Bad Cruz(27)



“I haven’t heard anything specific. All I’m saying is that if you put a bit of effort—and a lot more clothes on—you’ll find people aren’t as allergic to you as you think.”

“I thought guys liked big hair and boobs and tiny clothes.”

“Not the kind you want to attract.”

“And who should I want to attract?” The conversation was taking a surprising turn once again. “People like you?”

“For instance.” He took a sip of his espresso, crossing his legs like George Clooney in a private plane commercial or something. “Why? Would ending up with someone like me be so terrible?”

No, it’s just that someone like you would never look at me in a billion years.

“Yes,” I said curtly, the sting of rejection already prickling my soul before he blew me off. “It actually would.”

Cruz snarled, baring his teeth in what was supposed to be a smile but left me feeling cold and a little queasy. He stood up, setting the iPad down, handing the waitress his cruise ship ID card, so I wouldn’t have to pay.

If he thought I was going to take the high moral ground and demand to go Dutch, he had another thing coming.

“For the sake of this trip ending without any murder charges being pressed against either of us, I suggest we stay away from each other and meet in the stateroom at the end of every day,” he suggested.

“Sounds good.”

“Where we will share a bed, seeing as I’m not going to sleep on the floor or let Bonnie run my bank account into the ground.”

“That’s fair,” I said evenly. “But there’ll be a pillow barrier between us.”

“All the better.”

“Good. Great. Glad it’s all settled.”

“Oh, and Tennessee?”

“Yes?”

“Next time you lock me out of my own room, paid for by my family, I’m smearing you with blood and tossing you off the ship as shark bait. Understood?”

I could tell by the darkness gleaming from his ocean-blue eyes that he wasn’t completely kidding.

Still… I had to push.

It had become a game.

One I couldn’t find the maturity to stop.

“Whose blood would that be?”





Two hours later, I found myself in what should be my natural habitat—poolside, on the upper deck, tanning my butt cheeks.
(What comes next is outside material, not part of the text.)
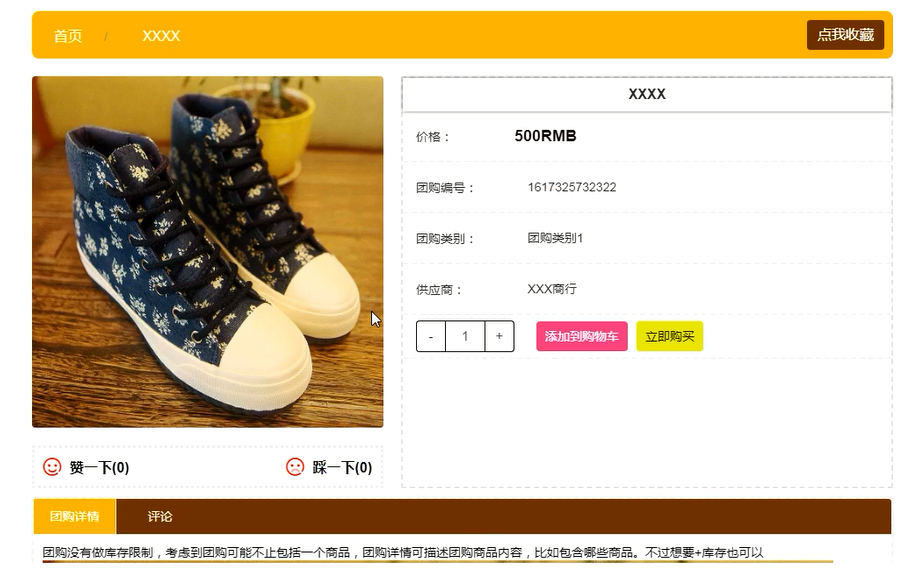This screenshot has height=569, width=916.
Task: Click the XXXX breadcrumb item
Action: tap(161, 36)
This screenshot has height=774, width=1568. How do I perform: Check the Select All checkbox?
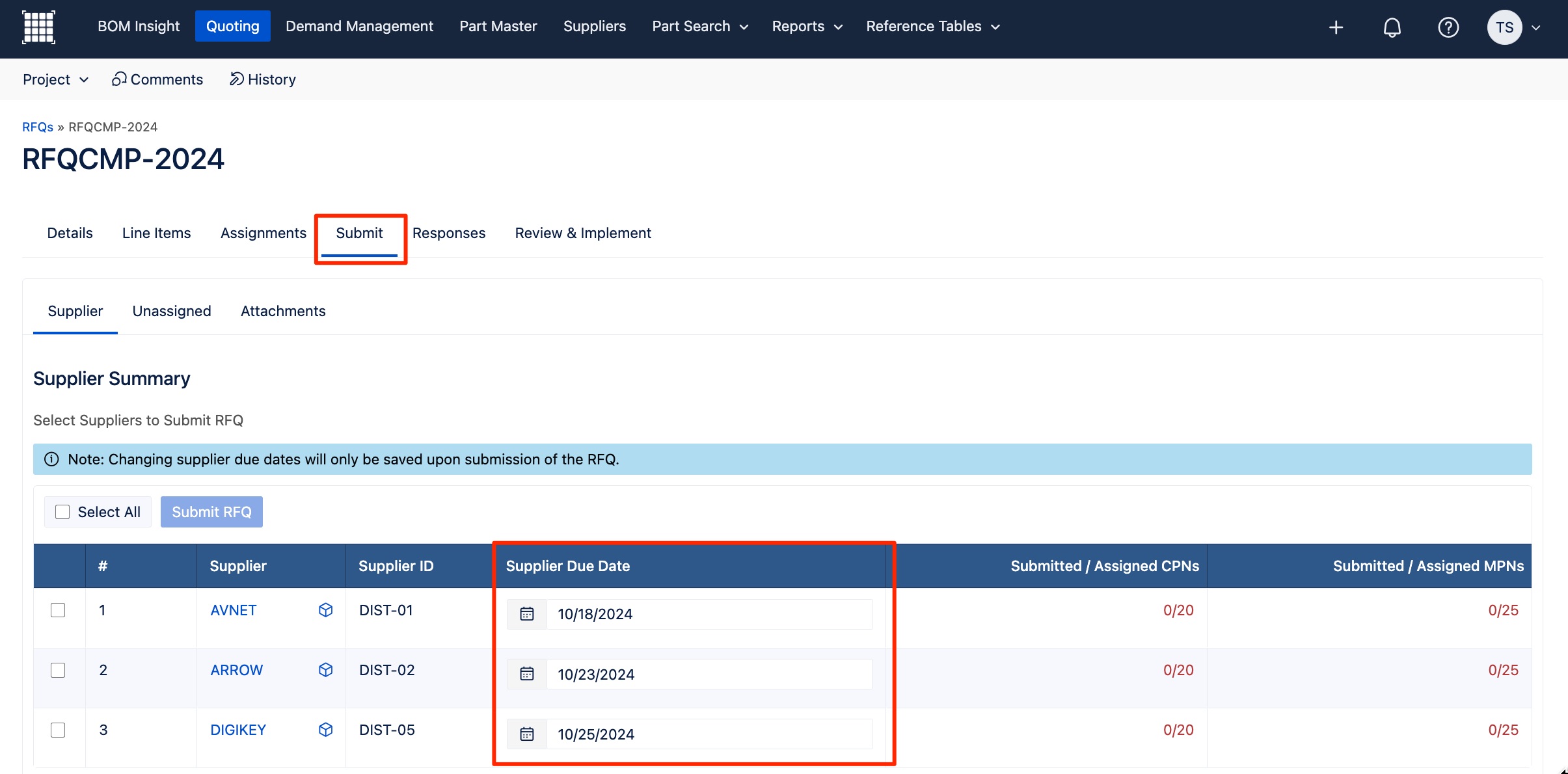tap(62, 512)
After talking to my parents and ensuring that Bear was having a blast (apparently, he hadn’t left the arcade since ten in the morning and had even found a fellow smelling-of-goat teenage friend named Landon), I snagged a sunbed, grabbed a soft paperback someone had left behind, ordered a fruity cocktail, and did something I hadn’t done since age sixteen—relaxed.

No double shifts at the diner, cleaning, washing, doing the laundry, or helping Bear with his homework—or Trinity with her wedding preparations. No bending over for teenage boys or braving the wrath of my ex-high school friends who sneered down at me, with their wedding rings and mortgages.

Even the book was really good for something I’d found with a discounted sticker and a suspicious white stain.

The day was turning out to be too good to be true, which was how I knew things were about to go sideways. Mark my words, if the Elation didn’t suffer a fate similar to the Titanic by the end of the day, then the entire cruise was going to suffer from food poisoning.

Shortly after I had a refreshing salad full of fruit and nuts for lunch, me and my food belly returned to our sunbed. I turned on my stomach and flipped a page in the book when a shadow cast over my body, descending down to my right as someone took a seat on the sunbed beside me, even though the whole row was empty.

There’s a special place in Hell reserved for people who choose to sit beside you when everywhere else is available. And I truly, sincerely hoped this place was overcrowded, and that everyone there had BO, because that’s what these kind of people deserved.

“Why, hello there, sweet cheeks.”

He was definitely not referring to the pair on my face.

I squinted up, using my hand as a visor against the sun. The guy in front of me looked like your typical frat boy, not a day over twenty, with a baseball cap turned backward, Hawaiian swim trunks, and a Bros Before Hos tattoo across his chest that I wagered his fraternity friends had inked themselves with, too.

“Name’s Dale.”

Of course it was. I bet when his mother had an ultrasound, all they saw inside her uterus was a cardboard sign that said douchebag.

“Nessy.”

“That’s a cute name. You from around here?”

Where would that be?

The middle of the Caribbean Sea?

“Look, I’m real flattered you saw my tush and didn’t think I was a twenty-nine-year-old overworked, underpaid single mother, but that’s what I am. So can we skip the chitchat, and may I suggest you try the waterpark across the deck? Lots of girls your age there.”

I was entirely too direct. But struggling single moms did not have the luxury of blipping around with flunk-boys.

“I don’t mind you’re twenty-nine.” He was rolling a swizzlestick from one side of his mouth to the other.

“Well, I do.” I let my head drop against the sunbed and turned it in the other direction, considering the conversation over.